In November 2015, I diversified and instigated Lobotomy Room Goes to the Movies, a free monthly film club in Fontaine’s Bamboo Lounge (last Wednesday of every month). The emphasis is on the cult, the camp and the queer, with the hope of reviving the communal (and boozy!) experience of old-school midnight movies. Some of the titles I’ve screened to date include Kitten with a Whip, Desperate Living, The Wild, Wild World of Jayne Mansfield, Valley of the Dolls and Faster, Pussycat! Kill! Kill! Read Loverboy Magazine's account of a visit to Lobotomy Room Goes to the Movies here. 

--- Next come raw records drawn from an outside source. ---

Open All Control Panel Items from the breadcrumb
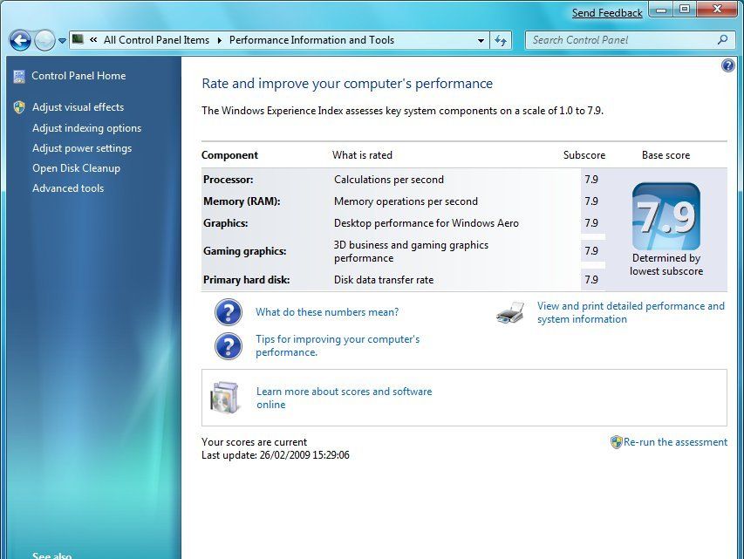This screenshot has height=559, width=744. [x=155, y=40]
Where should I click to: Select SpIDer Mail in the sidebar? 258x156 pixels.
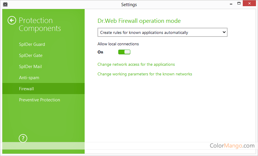30,67
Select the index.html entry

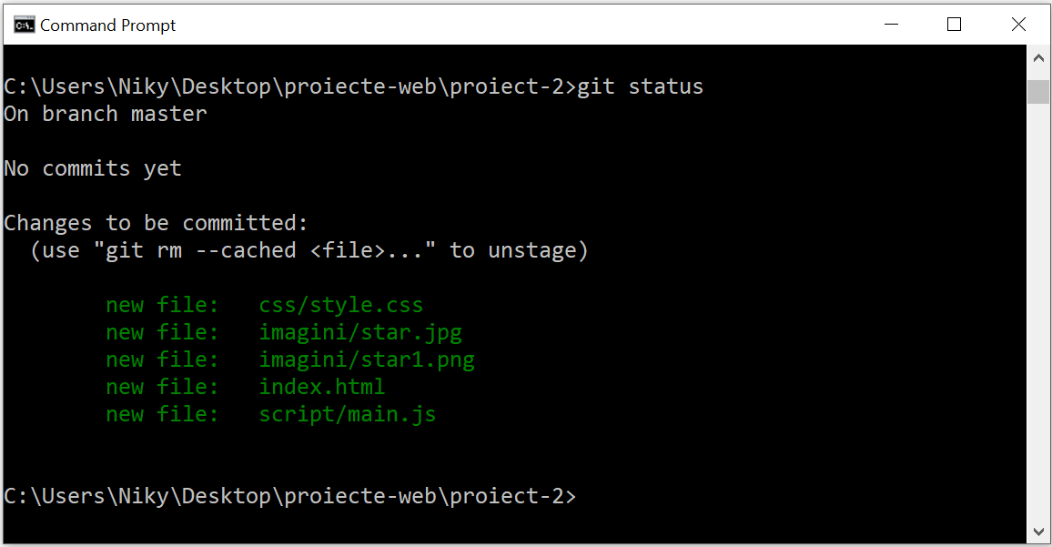[321, 387]
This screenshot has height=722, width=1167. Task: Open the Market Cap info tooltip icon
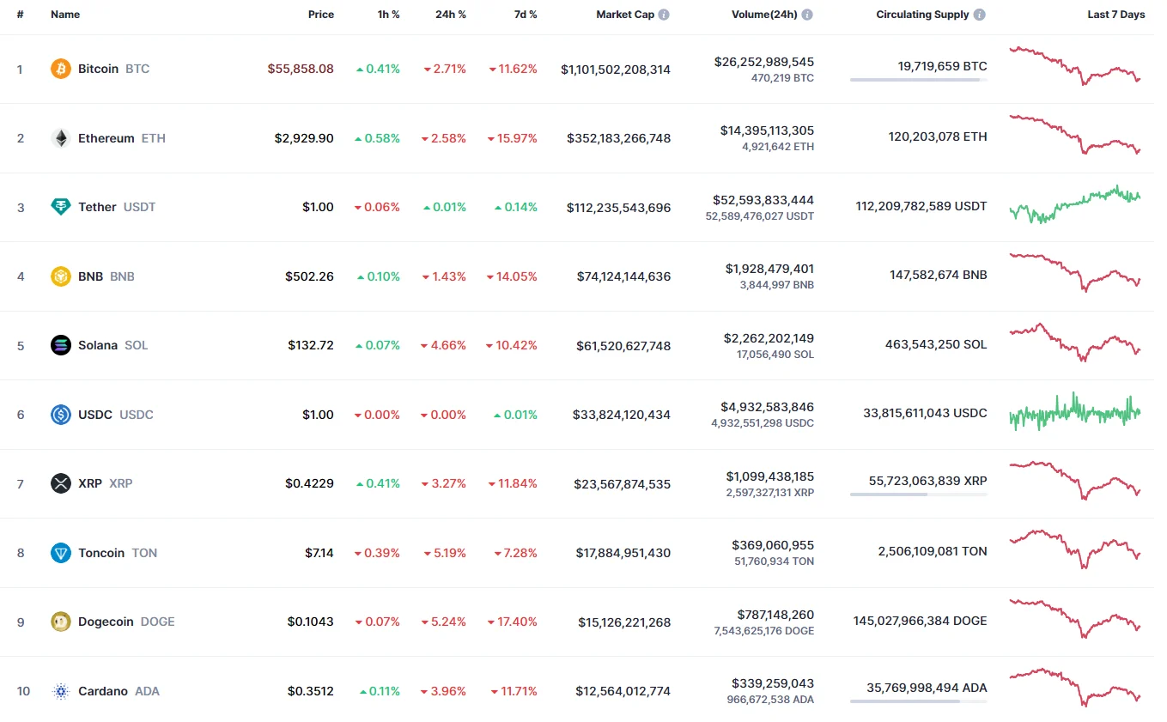(x=664, y=15)
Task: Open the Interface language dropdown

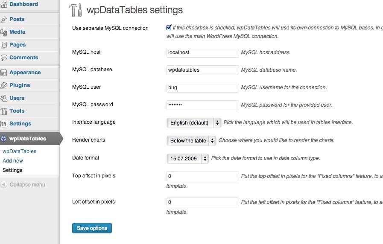Action: [194, 123]

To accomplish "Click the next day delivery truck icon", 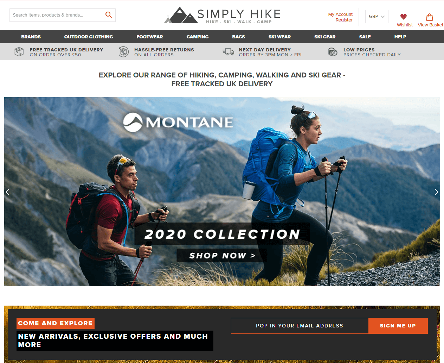I will tap(228, 52).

/ Above: Lobotomy Room flyer by Ego Rodriguez /



/ Above: Lobotomy Room flyers by Ego Rodriguez /

Read about all the previous antics at Lobotomy Rooms to date hereherehereherehereherehereherehereherehere , hereherehere, hereherehere, herehere and here. 



Otherwise, I've made some fun and notable guest appearances over the years: In 2009 I DJ’d at the Christmas staff party for high-end luxury reproduction / faux-vintage lingerie boutique What Katie Did at The Paradise in Kensal Green (the night ended with Lily Allen’s friends causing a fight and the police being called!). When Sparkle Moore and Cad van Swankster, the proprietors of the chi chi vintage clothing emporium The Girl Can’t Help It had a farewell party at Ryan’s Bar before relocating to San Diego in April 2011, I was invited to be one of the featured DJs. Art Wank is Ophelia Bitz’s cabaret night centred around screening her huge collection of 1920s stag films (porn with dead people, essentially).  I was an obvious choice to DJ afterwards when she held one of these at The Royal Vauxhall Tavern in February 2012.  Since then, I've appeared several times at the queer rock'n'roll night Wild Thing at The Retro Bar in Charing Cross. Read about those here, here and here. On Easter Sunday 2016 I channeled my hillbilly roots DJ'ing at The Glory's annual barn dance. 

I definitely reached a kind of acme DJ’ing at immersive cult cinema organisers The Amy Grimehouse’s 12-hour John Waters Filth Fest on 29 March 2014. DJ’ing to such a wild, freaky, trashy and appreciative crowd while scantily-clad drag queens and Divine lookalikes did stripper squats and slut drops really spoiled me.